## [TRY IT]
Restate the entries below in full, exactly as they read, but without pictures.

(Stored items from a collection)

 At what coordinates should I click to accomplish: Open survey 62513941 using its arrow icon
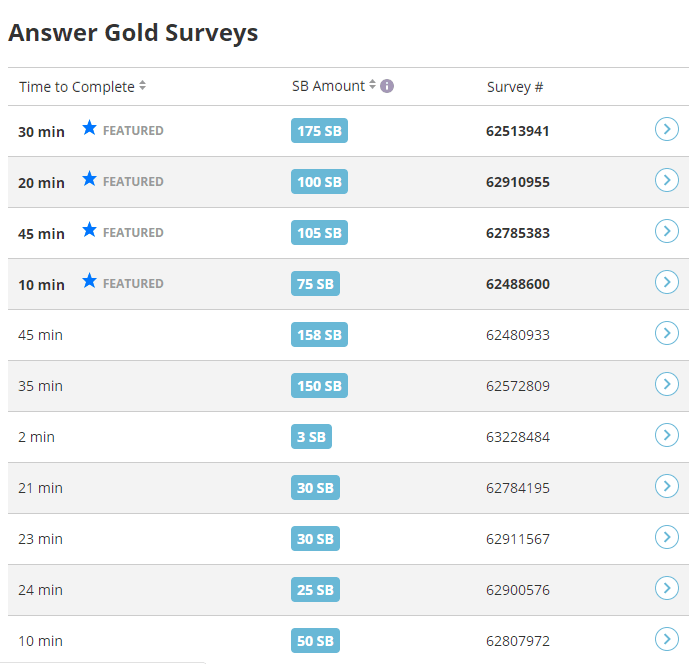(666, 129)
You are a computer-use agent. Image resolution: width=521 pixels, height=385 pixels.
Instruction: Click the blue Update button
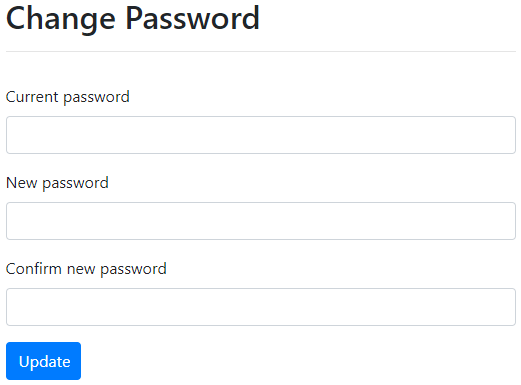click(43, 361)
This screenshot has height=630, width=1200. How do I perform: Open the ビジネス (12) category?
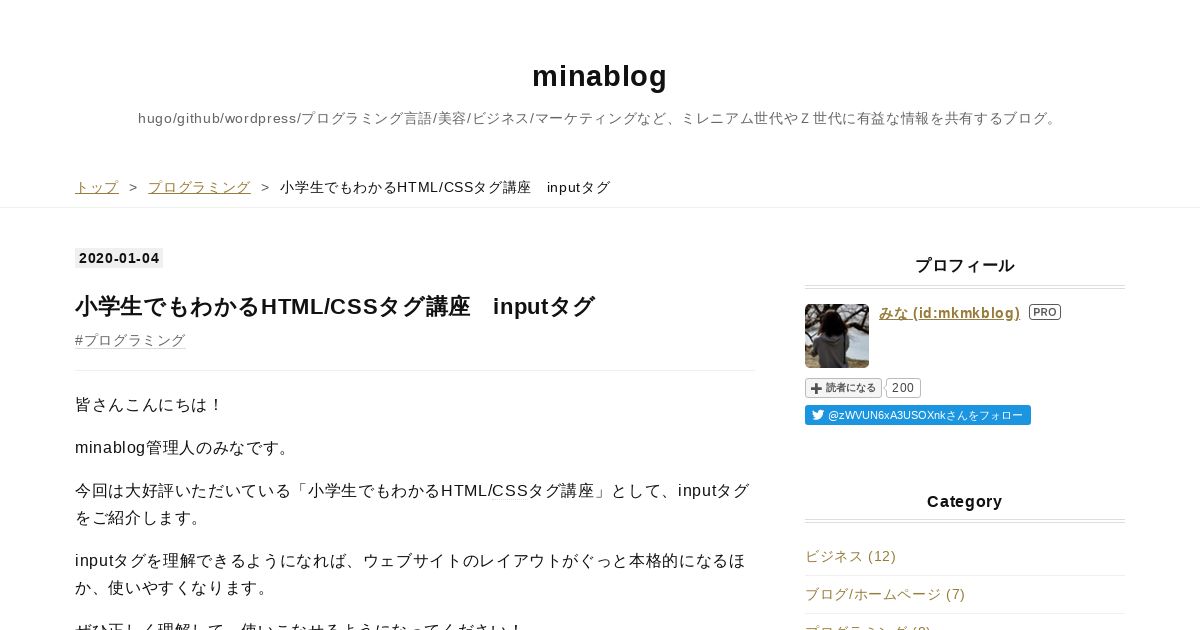tap(850, 556)
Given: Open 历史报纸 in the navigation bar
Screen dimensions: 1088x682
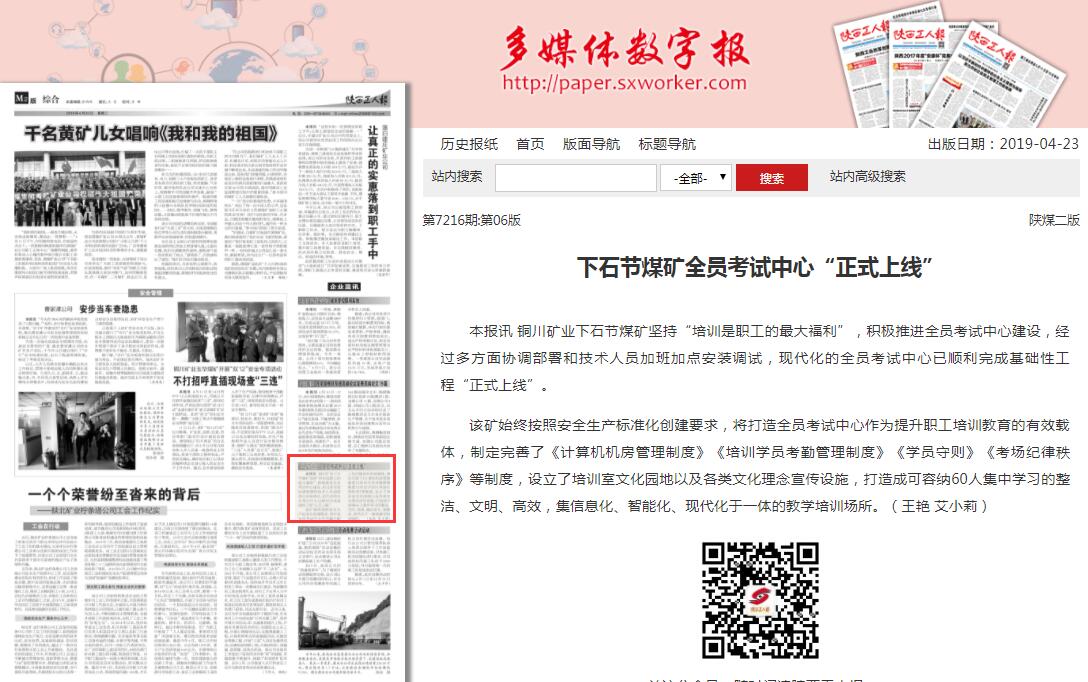Looking at the screenshot, I should click(x=469, y=144).
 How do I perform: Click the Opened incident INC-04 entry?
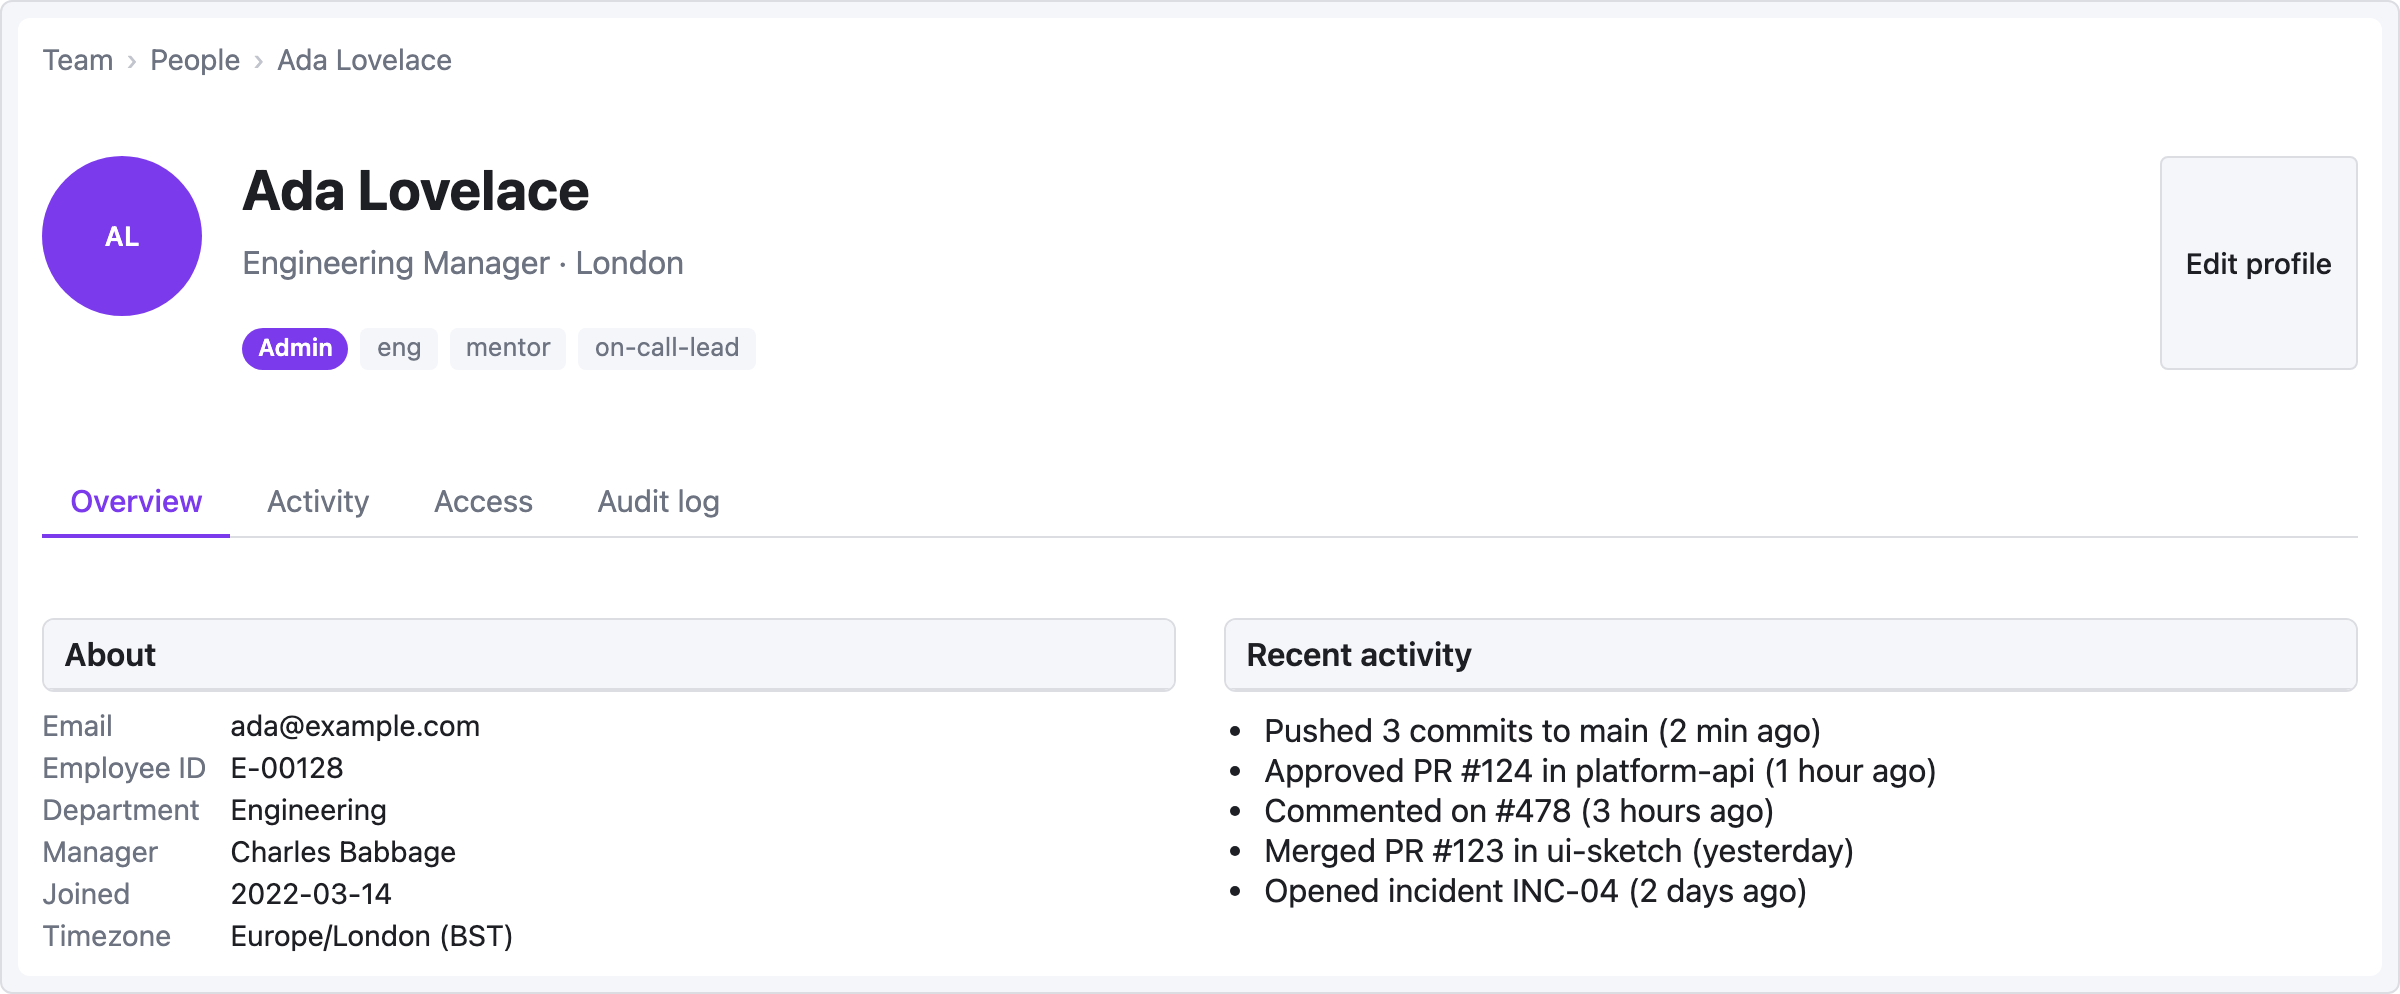click(x=1535, y=891)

## [SOLUTION]
 At what coordinates should I click to accomplish: Open survey 62513941 using its arrow icon
(666, 129)
You are a computer-use agent. Image resolution: width=521 pixels, height=385 pixels.
Instruction: Click the blue Update button
click(43, 361)
This screenshot has height=630, width=1200. How do I perform: Open the ビジネス (12) category?
tap(850, 556)
Given: Open 历史报纸 in the navigation bar
Screen dimensions: 1088x682
Looking at the screenshot, I should click(x=469, y=144).
 How do I perform: Click the Opened incident INC-04 entry?
click(x=1535, y=891)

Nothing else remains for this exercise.